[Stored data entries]
=-=-=-=-=

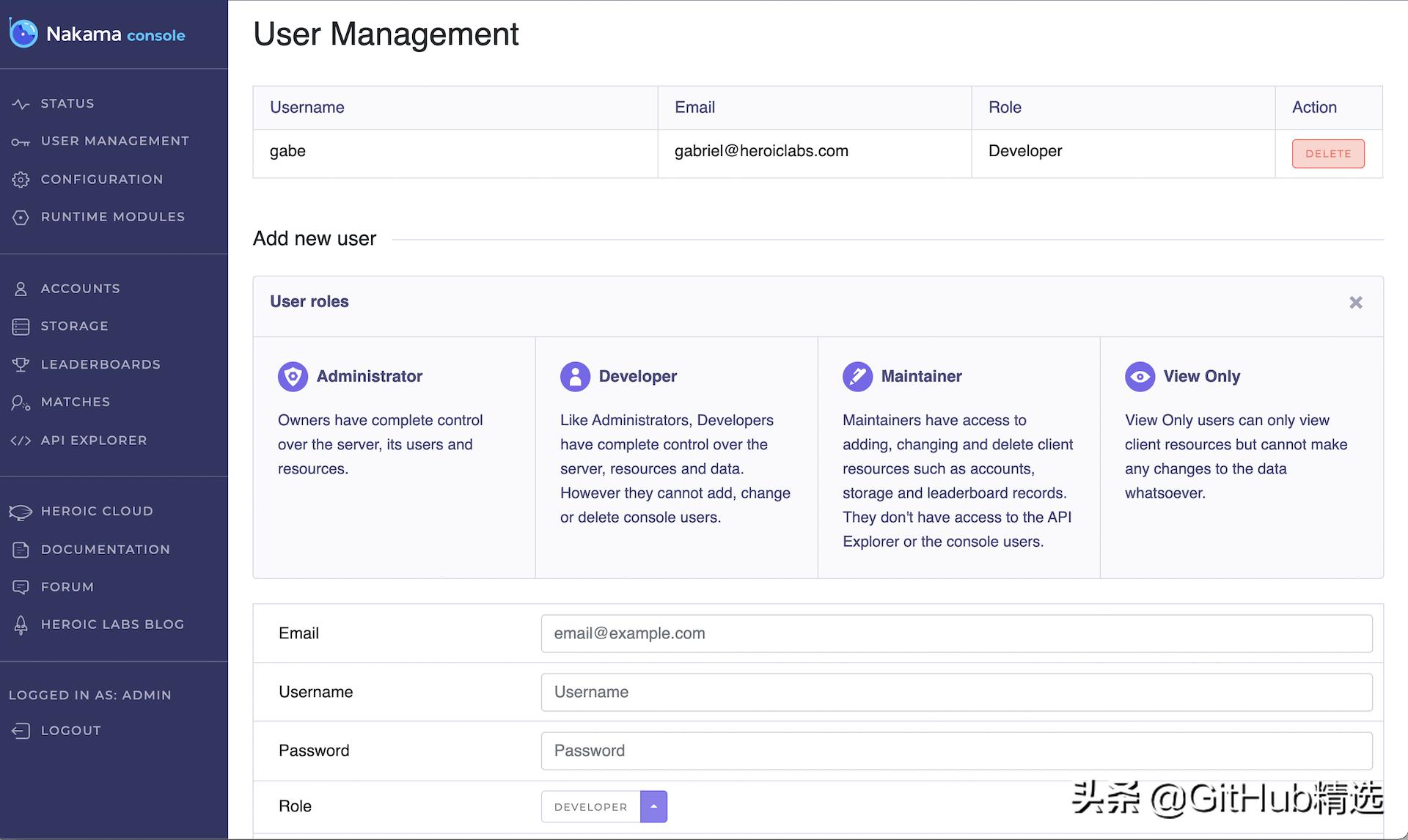Click the Administrator shield role icon
The height and width of the screenshot is (840, 1408).
click(293, 377)
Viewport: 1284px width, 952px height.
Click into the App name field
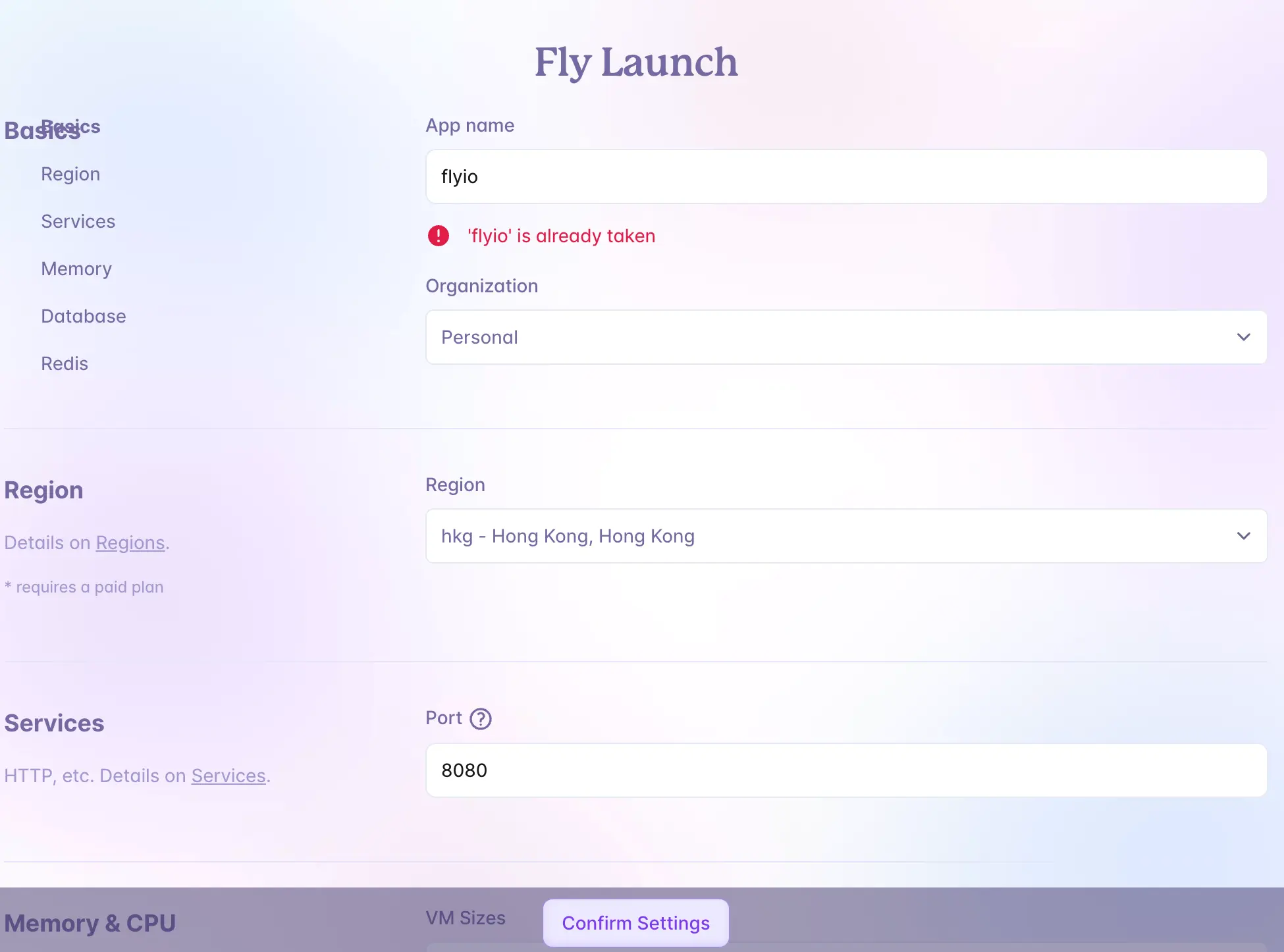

=-=-=-=-=

**Your objective**
All lines from the one bearing "Viewport: 1284px width, 952px height." through the last line of the records, and only those, should be duplicated exactly; no picture belongs in the copy.

**Completed exercise**
Viewport: 1284px width, 952px height.
Click into the App name field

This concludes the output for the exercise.